== Data

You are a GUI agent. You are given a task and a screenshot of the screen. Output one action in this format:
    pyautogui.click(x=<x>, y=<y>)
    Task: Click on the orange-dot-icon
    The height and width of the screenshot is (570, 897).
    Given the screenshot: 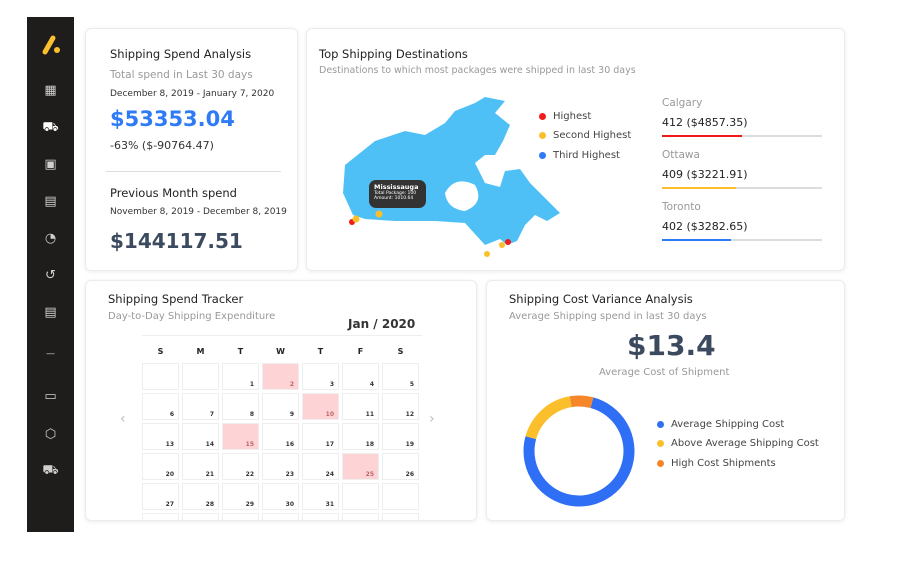 What is the action you would take?
    pyautogui.click(x=660, y=463)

====

→ Job item
Rewrite the rows as a numbered list, starting at their first line and stopping after the line that contains "The height and". Leave out any blank lines.

→ Expected output
1. You are a GUI agent. You are given a task and a screenshot of the screen. Output one action in this format:
2.     pyautogui.click(x=<x>, y=<y>)
3.     Task: Click on the orange-dot-icon
4.     The height and width of the screenshot is (570, 897).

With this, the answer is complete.